=== Task to carry out ===
Lines in the entries below where the word "agent" shows up should each be copied.

=== Records for this exercise ===
..............................

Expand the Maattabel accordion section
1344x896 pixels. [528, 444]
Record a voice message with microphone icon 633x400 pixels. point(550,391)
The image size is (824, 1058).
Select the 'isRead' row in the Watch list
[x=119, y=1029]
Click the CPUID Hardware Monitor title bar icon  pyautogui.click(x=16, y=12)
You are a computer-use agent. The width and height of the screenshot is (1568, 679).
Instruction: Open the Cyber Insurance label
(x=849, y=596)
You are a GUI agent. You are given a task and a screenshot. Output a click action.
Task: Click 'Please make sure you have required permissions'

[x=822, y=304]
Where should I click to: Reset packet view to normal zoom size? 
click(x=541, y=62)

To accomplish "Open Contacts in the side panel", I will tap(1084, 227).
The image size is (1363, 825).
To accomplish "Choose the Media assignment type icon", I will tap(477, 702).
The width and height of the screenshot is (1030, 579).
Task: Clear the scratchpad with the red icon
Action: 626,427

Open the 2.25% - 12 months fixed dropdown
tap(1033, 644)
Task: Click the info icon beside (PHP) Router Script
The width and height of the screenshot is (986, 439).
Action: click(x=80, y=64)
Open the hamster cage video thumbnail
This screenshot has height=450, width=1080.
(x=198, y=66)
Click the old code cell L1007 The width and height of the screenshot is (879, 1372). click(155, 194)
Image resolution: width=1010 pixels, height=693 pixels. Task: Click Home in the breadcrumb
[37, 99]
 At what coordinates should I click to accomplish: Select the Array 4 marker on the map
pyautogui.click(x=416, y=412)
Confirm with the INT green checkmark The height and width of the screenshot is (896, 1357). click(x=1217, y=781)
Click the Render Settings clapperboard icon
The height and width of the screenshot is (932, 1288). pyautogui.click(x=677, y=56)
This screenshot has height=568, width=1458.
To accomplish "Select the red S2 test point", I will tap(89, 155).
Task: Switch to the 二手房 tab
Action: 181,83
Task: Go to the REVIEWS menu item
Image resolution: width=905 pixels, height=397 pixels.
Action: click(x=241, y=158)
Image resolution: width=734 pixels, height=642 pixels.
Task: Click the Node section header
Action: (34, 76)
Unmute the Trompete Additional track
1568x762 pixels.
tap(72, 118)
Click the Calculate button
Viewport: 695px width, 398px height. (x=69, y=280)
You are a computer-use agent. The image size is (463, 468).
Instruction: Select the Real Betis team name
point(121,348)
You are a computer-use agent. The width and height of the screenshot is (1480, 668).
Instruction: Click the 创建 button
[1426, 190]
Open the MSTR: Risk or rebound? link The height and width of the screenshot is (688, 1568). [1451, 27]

..............................

=== Completed exercise ===
You are a computer-use agent. The width and height of the screenshot is (1568, 679).
You are a GUI agent. You are given a task and a screenshot. Output a click action.
You are a computer-use agent. The image size is (463, 468).
You are a computer-use agent. The width and height of the screenshot is (1480, 668).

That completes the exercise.